The screening was a fundraiser for the Darryl Hunt Project for Freedom and Justice and was sponsored by the RiverRun International Film Festival. Hunt had said earlier that he hoped to set aside the money from yesterday's showing to help pay for a program to help inmates being released from jail.
The movie about Hunt chronicles the stabbing death of Deborah Sykes in August 1984 and the aftermath more than 20 years later.
Sykes was a newspaper copy editor who was raped and killed in a downtown attack. She was white. Hunt is black.
He was convicted for the killing twice, then exonerated in 2004 after DNA evidence linked the crime to Willard E. Brown, who confessed and pleaded guilty.
"This is an important night for our city," Mayor Allen Joines said before the screening, speaking from the stage. "It will probably be a difficult night for our city, but one nonetheless that we need to go through and experience."
The movie had its premiere at the 2006 Sundance Film Festival. People who saw the movie last night said that the film showed how the criminal-justice system is biased against blacks.
Bryant McCorkle, 36, grew up in Winston-Salem. He remembers being in elementary school and seeing Larry Little on the television news talking about the case. Little, a former city alderman, had taken up Hunt's cause.
"That stuck with me for 20 years, watching him on television crying," said McCorkle, who later studied under Little at Winston-Salem State University and became a friend of Little's.
McCorkle said that the film showed how the justice system worked unfairly against Hunt, specifically how prosecutors withheld evidence that could have helped Hunt. "You knew, but you couldn't pinpoint it until right now," he said.
"Just seeing it on film... it was emotional for me," said McCorkle's wife, Lisa.
The couple talked about a scene that showed Hunt in court to be exonerated. He turned to face Evelyn Jefferson, Sykes' mother, and told her that he didn't commit the murder, just moments after she told the court that she still believed that he was guilty.
Mickey Andrews, a lawyer in Winston-Salem, came to the movie with friends and his son, Michael, 18.
Andrews, who is white, said he was working with the NAACP when the killing happened and that he has believed in Hunt's innocence from the start. "The guy got railroaded, there was just no doubt about it.
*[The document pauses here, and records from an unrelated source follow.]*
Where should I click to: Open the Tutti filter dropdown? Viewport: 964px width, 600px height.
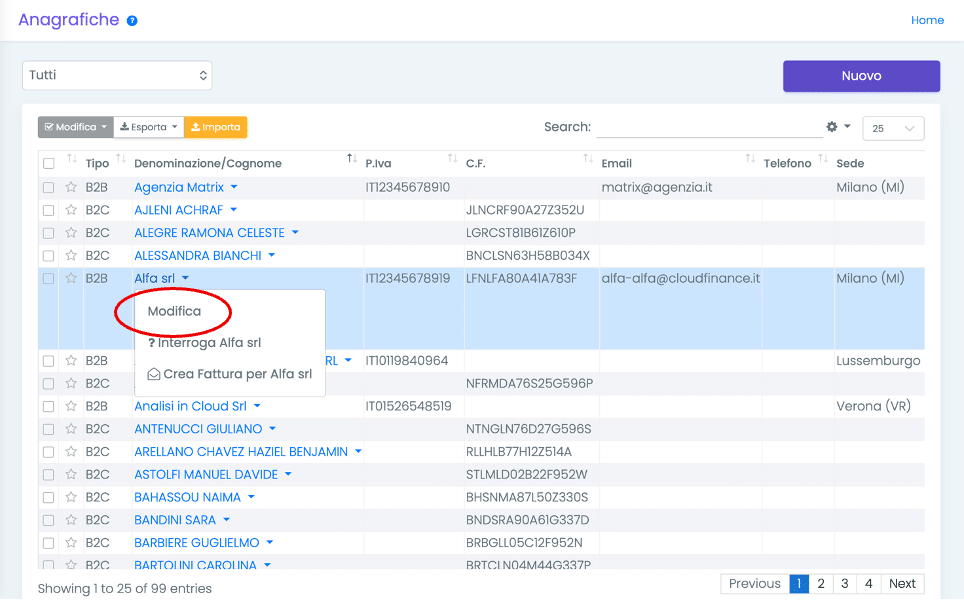pos(117,75)
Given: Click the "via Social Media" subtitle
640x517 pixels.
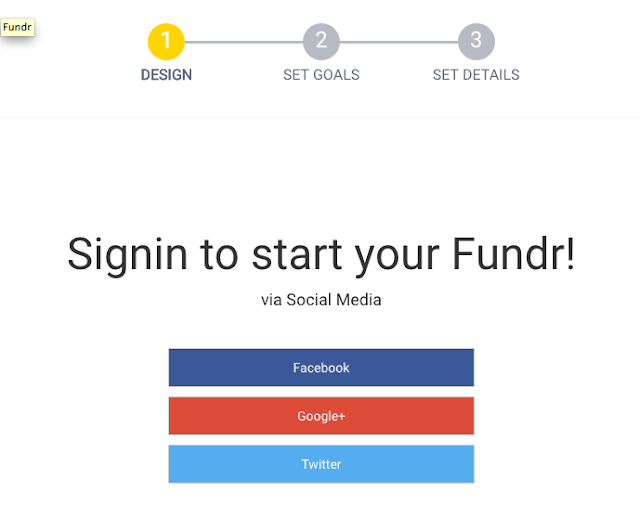Looking at the screenshot, I should pos(321,300).

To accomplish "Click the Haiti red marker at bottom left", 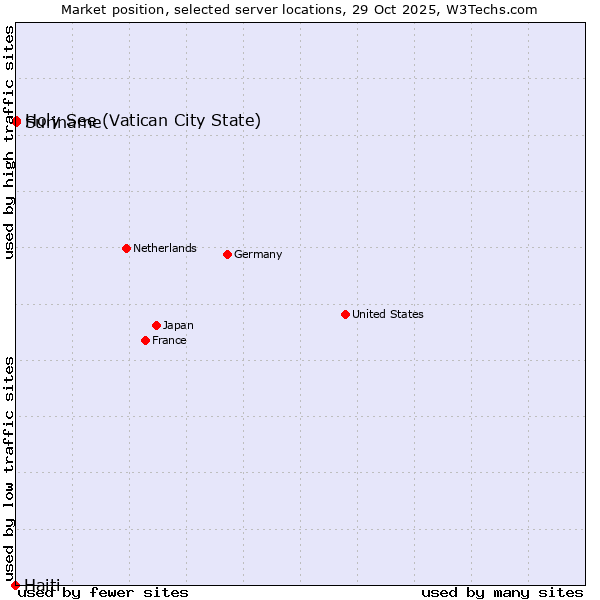I will 15,585.
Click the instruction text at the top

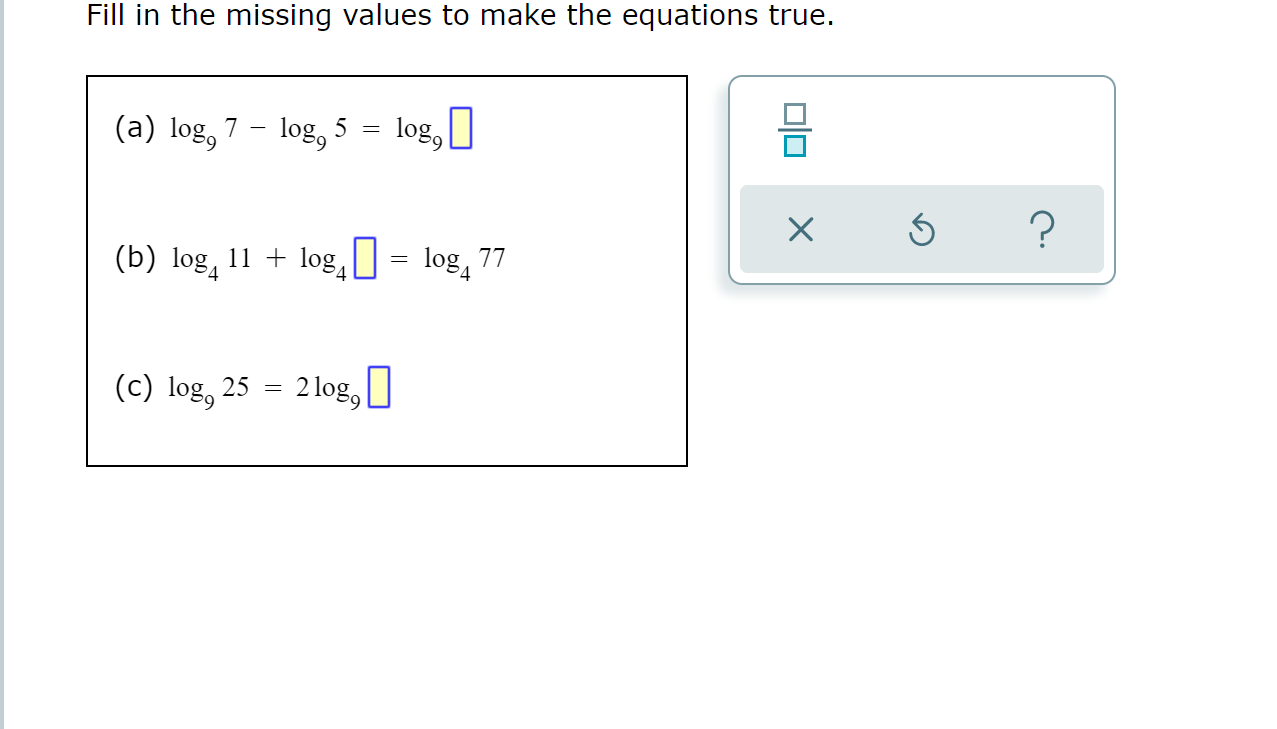pyautogui.click(x=458, y=16)
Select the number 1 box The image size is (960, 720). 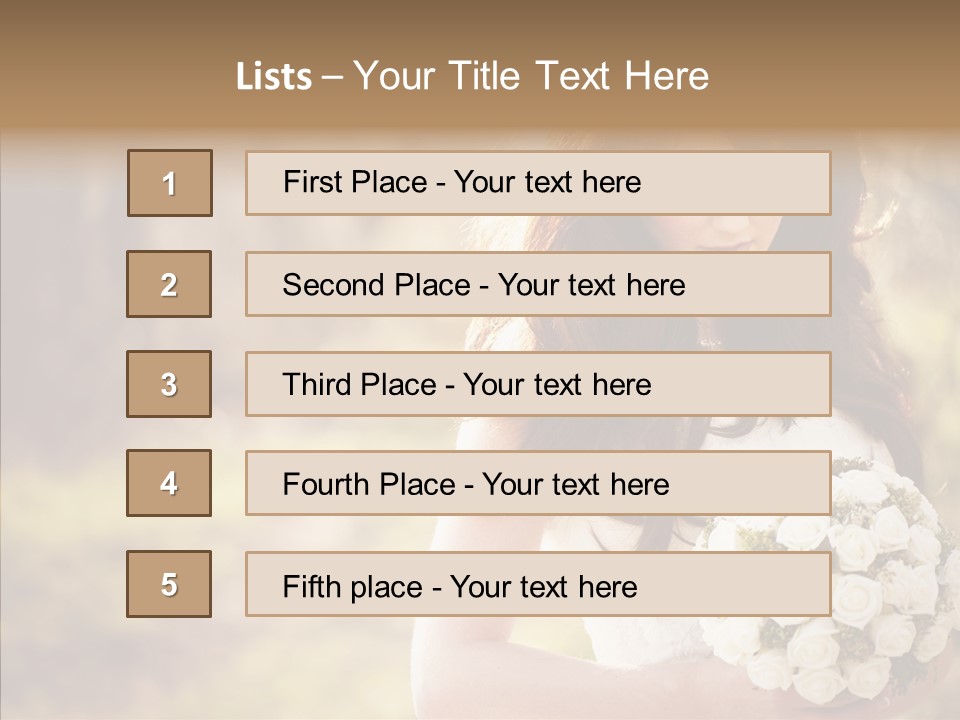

It was clear at the time," he said.
Michael Andrews said that the flaws of the prosecution cases were astonishing. "I think that people will be shocked at just all the facts, and just the way that everything was hidden," he said.
Judy Wilburn of Savannah, Ga., who grew up in Winston-Salem, said she was struck by how Hunt could unjustly serve 18 years in prison. "I can't think of any (movie) I've seen that was more powerful," she said.
Many lawyers, politicians and community leaders attended. Little was there, along with longtime supporters of Hunt from the religious community such as Imam Khalid Griggs, the Rev. Carlton Eversley and the Rev. John Mendez.
Police Chief Pat Norris attended, as did Assistant City Manager Lee Garrity and several police officers who are now working with the Deborah Sykes Citizens Administrative Review Committee, which is reviewing the methods police used to investigate the case.
District Attorney Tom Keith also went to the show. His office has handled the case since he took office in 1990, although he was not involved in the two prosecutions of Hunt.
Keith said he thought the movie reflected a bias on the part of the filmmakers, which he said he expected. A note at the end of the movie said that no one from the Winston-Salem Police Department would be interviewed for the movie.
He said the movie failed to show important work done by an agent with the State Bureau of Investigation and a police detective in linking DNA to Brown, but he said that the movie gave a good historical perspective on the case.
"I found it interesting. I was certainly glad I went. I learned a lot," Keith said.